Sungur, yaptığı yazılı açıklamada, TBMM'de kabul edilen son torba yasada yer alan, yoğun bakım uzmanlığıyla ilgili maddelere yönelik, basında toplumu son derece huzursuz edici, gerçekte de aslı olmayan haberler yer aldığını öne sürdü.
Bazı hekimlerin bu yasa sayesinde yoğun bakım yan dal uzmanlık diploması alabileceğini belirten Sungur, şöyle devam etti:
"Ülkemizde halen 200'ün üzerinde hekimin yoğun bakım diploması bulunmaktadır. 2012 yılından itibaren 100'ün üzerinde hekim de yan dal uzmanlık sınavıyla yoğun bakım eğitimine başlamıştır. Yani halen 300 hekim yoğun bakımlarda görev yapmaktadır. İki yıl içerisinde yeni alınan yan dal araştırma görevlileri ve mezun olan yoğun bakım uzmanlarıyla, bu sayı 700'ün üzerine çıkacaktır. Bu sayı ilk etapta Türkiye için yeterlidir. 3-4 bin uzmana gereksinim duyulduğu düşüncesi ve bilgisi gerçekçi değildir. Çünkü, Türkiye'de Sağlık Bakanlığı verilerine göre 2. ve 3. basamak, yani gelişmiş düzeyde yaklaşık 7 bin yoğun bakım yatağı vardır. Bu 100 bin popülasyon için 10 yatak demektir ki sadece 2. ve 3. basamak yatak sayımız Kanada, İngiltere gibi ülkelerin tüm yoğun bakım yatak sayılarından daha fazladır."

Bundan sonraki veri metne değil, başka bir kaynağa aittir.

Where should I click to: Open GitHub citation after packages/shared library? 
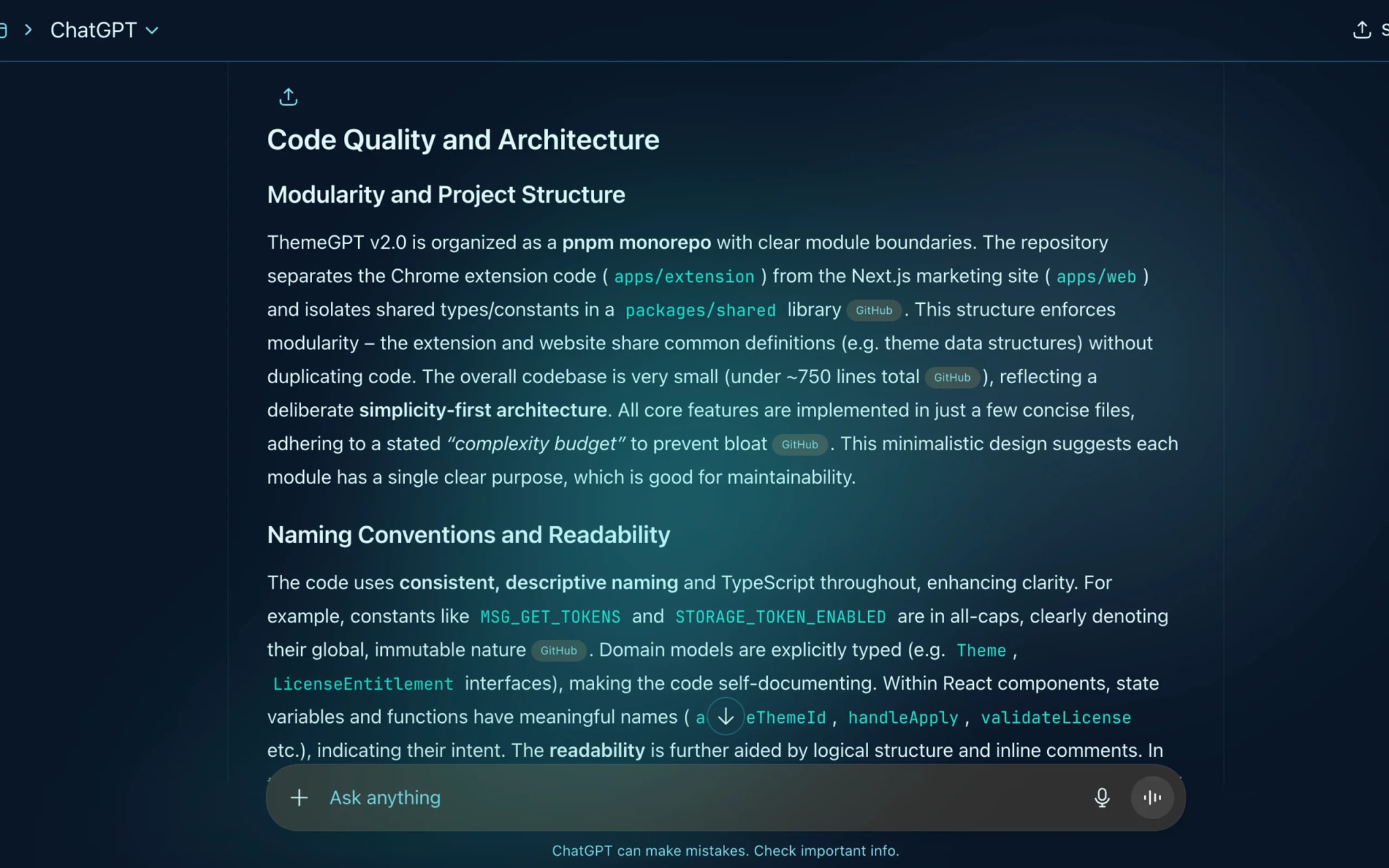[x=874, y=311]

Sungur, yatak sıkıntısı çekilmesinin nedeninin, yatakların yaklaşık yüzde 20'sinin uygunsuz kullanılmasından kaynaklandığını belirterek, "Dolayısıyla, Türkiye'de yoğun bakım yatak sayısı yeterlidir. Basında 26 binin üzerinde gösterilen yatak sayıları 1. basamak, koroner bakım ünitesi, çocuk ve yenidoğan yoğun bakım üniteleri gibi erişkin yoğun bakım uzmanı dışında hekimler tarafından hizmet verilen yatakları da içine aldığından yanıltıcıdır" ifadelerini kullandı.
- "Doktor değil hemşire açığı var"
Yoğun bakımlardaki en büyük eksikliğin doktor değil, hemşire olduğunu vurgulayan Prof. Dr. Murat Sungur, şunları anlattı:
"Ülkemizde yoğun bakımlarla ilgili düzenlemelerde gelişmiş ülkelerde yaşanmış tecrübelere dikkat edilmesinde yarar bulunmaktadır. Kuzey Amerika ve Avrupa Birliği ülkeleri başta olmak üzere gelişmiş ülkelerde yoğun bakım tek bir ana dal içerisinde yer almayan bağımsız bir bilim alanıdır ve yoğun bakım uzmanlık belgesi alabilmek için ana daldan bağımsız formal bir eğitim ve sınavlardan geçmek gerekmektedir. Bazı gelişmiş ülkelerde de özlük haklarına oranla ağır bir uzmanlık alanı olması nedeniyle yoğun bakım uzmanı eksikliği zaman zaman yaşanabilmektedir. Ancak gelişmiş ülkelerde bu sorunun çözümü için hiçbir zaman istisnai yöntemlerle uzmanlık belgesi dağıtma yöntemi uygulanmamakta, bilimsel zeminde tartışmalar yapılarak, nitelikli eğitimden asla ödün verilmeden çözüm arayışlarına gidilmektedir."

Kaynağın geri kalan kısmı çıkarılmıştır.